- **WHAT THIS TASK INVOLVES**:
Copy these lines word for word, with nothing added, dropped, or changed.

● ● ● ● ●

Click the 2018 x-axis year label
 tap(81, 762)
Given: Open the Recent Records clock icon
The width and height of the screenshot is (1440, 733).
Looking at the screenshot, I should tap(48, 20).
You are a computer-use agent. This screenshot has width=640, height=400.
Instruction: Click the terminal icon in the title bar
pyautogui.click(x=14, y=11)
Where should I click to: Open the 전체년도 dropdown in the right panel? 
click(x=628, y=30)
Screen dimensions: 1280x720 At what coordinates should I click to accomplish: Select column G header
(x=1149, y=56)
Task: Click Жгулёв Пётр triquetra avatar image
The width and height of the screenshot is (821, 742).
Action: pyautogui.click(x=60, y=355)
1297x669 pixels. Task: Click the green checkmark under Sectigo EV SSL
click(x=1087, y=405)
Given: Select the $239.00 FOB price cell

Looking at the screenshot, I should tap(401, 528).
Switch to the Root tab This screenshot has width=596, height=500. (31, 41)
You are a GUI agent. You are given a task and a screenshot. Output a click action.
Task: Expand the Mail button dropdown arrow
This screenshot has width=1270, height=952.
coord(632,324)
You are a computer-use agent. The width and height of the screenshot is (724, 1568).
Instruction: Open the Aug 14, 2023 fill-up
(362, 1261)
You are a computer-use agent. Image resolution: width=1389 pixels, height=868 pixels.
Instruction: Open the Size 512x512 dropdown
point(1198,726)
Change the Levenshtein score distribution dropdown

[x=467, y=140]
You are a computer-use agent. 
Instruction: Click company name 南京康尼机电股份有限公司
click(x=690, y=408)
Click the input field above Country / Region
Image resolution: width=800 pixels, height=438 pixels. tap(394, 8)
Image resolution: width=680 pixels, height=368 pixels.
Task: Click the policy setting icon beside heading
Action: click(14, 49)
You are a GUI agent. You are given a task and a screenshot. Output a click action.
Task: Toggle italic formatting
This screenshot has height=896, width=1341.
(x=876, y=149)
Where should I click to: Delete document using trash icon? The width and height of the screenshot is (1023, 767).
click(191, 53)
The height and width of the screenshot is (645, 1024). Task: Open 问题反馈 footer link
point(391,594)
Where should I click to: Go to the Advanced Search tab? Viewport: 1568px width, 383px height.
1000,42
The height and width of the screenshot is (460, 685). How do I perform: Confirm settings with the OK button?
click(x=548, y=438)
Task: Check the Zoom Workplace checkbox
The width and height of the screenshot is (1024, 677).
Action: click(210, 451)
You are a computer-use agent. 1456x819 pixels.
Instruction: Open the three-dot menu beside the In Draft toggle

● ● ● ● ●

- **ANSWER TO THE TASK**:
Click the 2018 x-axis year label
 tap(81, 762)
Given: Open the Recent Records clock icon
The width and height of the screenshot is (1440, 733).
Looking at the screenshot, I should tap(48, 20).
You are a computer-use agent. This screenshot has width=640, height=400.
Instruction: Click the terminal icon in the title bar
pyautogui.click(x=14, y=11)
Where should I click to: Open the 전체년도 dropdown in the right panel? 
click(x=628, y=30)
Screen dimensions: 1280x720 At what coordinates should I click to accomplish: Select column G header
(x=1149, y=56)
Task: Click Жгулёв Пётр triquetra avatar image
The width and height of the screenshot is (821, 742).
Action: pyautogui.click(x=60, y=355)
1297x669 pixels. Task: Click the green checkmark under Sectigo EV SSL
click(x=1087, y=405)
Given: Select the $239.00 FOB price cell

Looking at the screenshot, I should tap(401, 528).
Switch to the Root tab This screenshot has width=596, height=500. (31, 41)
You are a GUI agent. You are given a task and a screenshot. Output a click action.
Task: Expand the Mail button dropdown arrow
This screenshot has width=1270, height=952.
coord(632,324)
You are a computer-use agent. The width and height of the screenshot is (724, 1568).
Instruction: Open the Aug 14, 2023 fill-up
(362, 1261)
You are a computer-use agent. Image resolution: width=1389 pixels, height=868 pixels.
Instruction: Open the Size 512x512 dropdown
point(1198,726)
Change the Levenshtein score distribution dropdown

[x=467, y=140]
You are a computer-use agent. 
Instruction: Click company name 南京康尼机电股份有限公司
click(x=690, y=408)
Click the input field above Country / Region
Image resolution: width=800 pixels, height=438 pixels. tap(394, 8)
Image resolution: width=680 pixels, height=368 pixels.
Task: Click the policy setting icon beside heading
Action: click(14, 49)
You are a GUI agent. You are given a task and a screenshot. Output a click action.
Task: Toggle italic formatting
This screenshot has height=896, width=1341.
(x=876, y=149)
Where should I click to: Delete document using trash icon? The width and height of the screenshot is (1023, 767).
click(191, 53)
The height and width of the screenshot is (645, 1024). Task: Open 问题反馈 footer link
point(391,594)
Where should I click to: Go to the Advanced Search tab? Viewport: 1568px width, 383px height.
1000,42
The height and width of the screenshot is (460, 685). How do I perform: Confirm settings with the OK button?
click(x=548, y=438)
Task: Check the Zoom Workplace checkbox
The width and height of the screenshot is (1024, 677).
Action: click(210, 451)
You are a computer-use agent. 1456x819 pixels.
Instruction: Open the three-dot menu beside the In Draft toggle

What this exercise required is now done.